Variety: Red Bourbon
Process: Anaerobic fermentation with Cima yeast
Producer: Local Smallholders / Nemba Washing Station
Altitude: 1700 - 1800 meters above sea level
There are 3,113 smallholders living around Kayanza, Burundi who deliver their cherry to Nemba Washing Station
Nemba station lies in the northern province of Kayanza. Each washing station is managed and led by an agronomist. This agronomist oversees the implementation of good agricultural practice and farmer education. They collaborate with the producers to ensure they have access to the necessary farming tools. The agronomist also helps farmers determine and implement the practices best suited to the specific growing conditions of their farming plots.
Nemba uses a monitoring system to ensure traceability all along the production and processing chain.
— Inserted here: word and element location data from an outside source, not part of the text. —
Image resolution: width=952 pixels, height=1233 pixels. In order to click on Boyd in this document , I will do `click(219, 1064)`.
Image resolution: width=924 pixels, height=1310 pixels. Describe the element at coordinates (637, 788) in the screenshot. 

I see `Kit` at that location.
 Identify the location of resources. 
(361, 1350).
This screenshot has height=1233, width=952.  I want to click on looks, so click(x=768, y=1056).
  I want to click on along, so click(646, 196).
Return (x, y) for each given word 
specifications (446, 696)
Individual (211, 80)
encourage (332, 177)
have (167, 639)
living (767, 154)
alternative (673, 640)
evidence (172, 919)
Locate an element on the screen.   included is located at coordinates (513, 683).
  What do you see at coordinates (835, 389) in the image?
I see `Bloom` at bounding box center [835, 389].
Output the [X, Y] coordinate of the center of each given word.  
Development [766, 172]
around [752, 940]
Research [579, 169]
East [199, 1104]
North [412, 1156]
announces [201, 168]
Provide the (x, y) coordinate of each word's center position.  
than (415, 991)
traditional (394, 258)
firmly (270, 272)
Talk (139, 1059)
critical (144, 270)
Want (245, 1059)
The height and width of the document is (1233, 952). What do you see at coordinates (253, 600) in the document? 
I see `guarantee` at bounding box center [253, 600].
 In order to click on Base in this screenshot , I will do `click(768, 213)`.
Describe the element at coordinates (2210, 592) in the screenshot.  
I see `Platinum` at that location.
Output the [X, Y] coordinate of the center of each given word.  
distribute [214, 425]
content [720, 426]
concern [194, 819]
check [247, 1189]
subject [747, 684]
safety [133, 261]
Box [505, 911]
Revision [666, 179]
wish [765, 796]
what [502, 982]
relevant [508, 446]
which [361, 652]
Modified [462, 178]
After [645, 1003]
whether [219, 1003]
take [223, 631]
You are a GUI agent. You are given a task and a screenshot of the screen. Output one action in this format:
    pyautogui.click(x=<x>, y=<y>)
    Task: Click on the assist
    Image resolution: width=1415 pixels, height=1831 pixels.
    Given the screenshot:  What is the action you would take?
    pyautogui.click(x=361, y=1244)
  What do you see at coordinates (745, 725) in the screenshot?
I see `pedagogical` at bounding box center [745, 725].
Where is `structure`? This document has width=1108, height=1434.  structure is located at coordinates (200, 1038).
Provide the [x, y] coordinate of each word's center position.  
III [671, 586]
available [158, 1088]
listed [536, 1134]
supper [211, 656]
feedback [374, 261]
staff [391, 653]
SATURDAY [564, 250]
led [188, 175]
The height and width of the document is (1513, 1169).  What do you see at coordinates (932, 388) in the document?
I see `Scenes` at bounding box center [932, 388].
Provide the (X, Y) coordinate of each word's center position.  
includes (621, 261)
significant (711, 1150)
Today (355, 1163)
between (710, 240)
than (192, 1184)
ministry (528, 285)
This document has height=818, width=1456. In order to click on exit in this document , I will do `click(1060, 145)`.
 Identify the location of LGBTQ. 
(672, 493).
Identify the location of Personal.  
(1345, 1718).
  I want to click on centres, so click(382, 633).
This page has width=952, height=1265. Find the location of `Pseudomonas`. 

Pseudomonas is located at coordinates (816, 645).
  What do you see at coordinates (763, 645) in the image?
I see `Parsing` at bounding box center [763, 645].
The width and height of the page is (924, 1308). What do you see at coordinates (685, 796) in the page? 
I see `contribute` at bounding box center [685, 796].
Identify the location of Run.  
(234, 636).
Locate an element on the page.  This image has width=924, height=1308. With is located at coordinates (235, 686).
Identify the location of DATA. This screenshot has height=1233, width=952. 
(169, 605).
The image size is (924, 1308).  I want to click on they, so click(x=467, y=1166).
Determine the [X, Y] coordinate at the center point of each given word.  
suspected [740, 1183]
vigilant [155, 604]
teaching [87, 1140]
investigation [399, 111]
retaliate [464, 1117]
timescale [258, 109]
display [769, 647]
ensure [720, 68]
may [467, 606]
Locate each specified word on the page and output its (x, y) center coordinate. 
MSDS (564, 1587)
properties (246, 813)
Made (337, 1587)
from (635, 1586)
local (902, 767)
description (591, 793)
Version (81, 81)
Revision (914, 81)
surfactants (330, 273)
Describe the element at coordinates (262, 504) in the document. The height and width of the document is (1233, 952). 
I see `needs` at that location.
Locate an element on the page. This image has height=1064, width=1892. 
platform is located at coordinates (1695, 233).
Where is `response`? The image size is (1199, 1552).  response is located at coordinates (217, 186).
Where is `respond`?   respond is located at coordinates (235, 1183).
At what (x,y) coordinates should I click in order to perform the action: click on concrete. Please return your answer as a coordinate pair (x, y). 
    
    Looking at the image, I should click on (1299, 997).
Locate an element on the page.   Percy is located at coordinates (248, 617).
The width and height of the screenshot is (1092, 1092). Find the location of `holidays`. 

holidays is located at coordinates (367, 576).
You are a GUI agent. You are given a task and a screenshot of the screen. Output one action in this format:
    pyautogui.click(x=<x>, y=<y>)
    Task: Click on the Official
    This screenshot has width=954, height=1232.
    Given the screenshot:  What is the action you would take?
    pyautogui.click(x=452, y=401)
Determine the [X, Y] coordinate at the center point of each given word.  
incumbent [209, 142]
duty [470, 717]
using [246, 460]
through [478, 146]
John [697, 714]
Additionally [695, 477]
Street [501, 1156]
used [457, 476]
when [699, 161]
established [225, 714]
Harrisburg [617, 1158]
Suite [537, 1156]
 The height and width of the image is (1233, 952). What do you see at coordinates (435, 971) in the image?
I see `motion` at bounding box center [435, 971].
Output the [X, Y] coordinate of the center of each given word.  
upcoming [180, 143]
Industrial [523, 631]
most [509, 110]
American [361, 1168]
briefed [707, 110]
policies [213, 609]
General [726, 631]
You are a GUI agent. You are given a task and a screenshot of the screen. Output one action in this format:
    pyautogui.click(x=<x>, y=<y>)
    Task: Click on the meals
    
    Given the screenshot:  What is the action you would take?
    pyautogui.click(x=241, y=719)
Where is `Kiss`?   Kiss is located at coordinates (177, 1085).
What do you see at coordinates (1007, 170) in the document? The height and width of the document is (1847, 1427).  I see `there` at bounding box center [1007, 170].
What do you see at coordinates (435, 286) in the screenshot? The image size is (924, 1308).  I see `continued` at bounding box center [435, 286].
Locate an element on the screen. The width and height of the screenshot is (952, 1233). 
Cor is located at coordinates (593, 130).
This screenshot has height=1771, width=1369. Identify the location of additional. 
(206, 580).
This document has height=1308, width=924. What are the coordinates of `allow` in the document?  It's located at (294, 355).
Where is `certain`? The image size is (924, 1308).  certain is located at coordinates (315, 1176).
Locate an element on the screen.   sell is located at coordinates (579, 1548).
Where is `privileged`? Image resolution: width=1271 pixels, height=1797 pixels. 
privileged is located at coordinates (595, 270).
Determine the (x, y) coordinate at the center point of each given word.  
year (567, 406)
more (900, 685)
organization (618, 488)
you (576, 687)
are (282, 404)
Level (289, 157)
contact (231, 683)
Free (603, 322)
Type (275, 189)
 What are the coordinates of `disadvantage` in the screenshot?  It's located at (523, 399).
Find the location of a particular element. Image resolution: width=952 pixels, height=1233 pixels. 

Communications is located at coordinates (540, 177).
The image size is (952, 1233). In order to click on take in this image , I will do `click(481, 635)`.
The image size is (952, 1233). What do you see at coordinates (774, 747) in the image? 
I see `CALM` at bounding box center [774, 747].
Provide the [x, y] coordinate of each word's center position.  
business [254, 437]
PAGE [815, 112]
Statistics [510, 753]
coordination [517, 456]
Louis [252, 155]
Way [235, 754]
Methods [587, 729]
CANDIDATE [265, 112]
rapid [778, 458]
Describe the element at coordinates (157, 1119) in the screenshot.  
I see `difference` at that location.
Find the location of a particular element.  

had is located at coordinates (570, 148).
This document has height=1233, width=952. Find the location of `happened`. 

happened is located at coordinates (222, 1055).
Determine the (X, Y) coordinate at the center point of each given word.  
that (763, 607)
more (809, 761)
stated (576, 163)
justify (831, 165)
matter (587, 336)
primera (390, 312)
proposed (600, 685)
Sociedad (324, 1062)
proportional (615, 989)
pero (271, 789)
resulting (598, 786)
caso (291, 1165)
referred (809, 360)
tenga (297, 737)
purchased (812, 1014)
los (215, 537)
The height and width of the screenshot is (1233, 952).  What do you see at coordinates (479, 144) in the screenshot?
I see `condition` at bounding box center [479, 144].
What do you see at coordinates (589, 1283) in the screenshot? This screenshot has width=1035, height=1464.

All 3,000+ producers are smallholders who own an average of 150 coffee trees. The farms delivering cherry to Nemba are all located around 1,700+ meters above sea level, near the Kibila forest. The washing station has over two hundred drying tables and can process up to 750 metric tons of coffee cherry annually.
Nemba also participates in a number of farmer outreach and support projects including a goat and pig project, Farmer Hub, strengthening cooperatives and distributing fertilizer and coffee trees.
Many trees in Burundi are Red Bourbon. Because of the increasingly small size of coffee plantings, aging rootstock is a very big issue in Burundi. Many farmers have trees that are over 50 years old, but with small plots to farm, it is difficult to justify taking trees entirely out of production for the 3-4 years it will take new plantings to begin to yield. In order to encourage farmers to renovate their plantings, Bugestal purchases seeds from the Institut des Sciences Agronomiques du Burundi (ISABU), establishes nurseries and sells the seedlings to farmers at or below cost. At the washing station, farmers can also get organic fertilizer derived from composted coffee pulp.
Despite the ubiquity of coffee growing in Burundi, each smallholder producers a relatively small harvest. The average smallholder has approximately 250 trees, normally in their backyards. Each tree yields an average of 1.5 kilos of cherry so the average producer sells about 200-300 kilos of cherry annually.
Anaerobic fermentation is a processing method where the coffee is processed in a fully sealed and oxygen deprived fermentation tank.
After selective handpicking of fully ripe cherries, they are checked in water basins to sort out underripe floaters. Coffees enter the anaerobic process in depulped cherries (honey). The beans are placed in air-sealed barrels or stainless steel tanks that need to be in a cooler environment (wind or even fridges), as the fermentation process creates heat.
After around 18-24 hours, the anaerobic process has started causing a breakdown in the mucilage and a buildup of CO2 pressure in the tank. This pressure forces the flavours of the juicy mucilage into the coffee parchment. Pressure is released through one-way valves at the top of the barrel - or oftentimes released through pipes that surpass water basins. The anaerobic fermentation has many levels and can take up to 120 hours, sometimes even 240 hours.
The types of microbes able to survive and participate in fermentation is limited by the lack of oxygen. The result is a very expressive flavour profile that oftentimes has notes of cinnamon, bubble gum or poached pear.
Once carefully removed from the tank, the coffee is dried to ensure a halting of the fermentation stage. This experimental process yields unexpected and complex flavours, while also giving the producer great control over the sugars, temperature, pressure, pH and length of the ferment.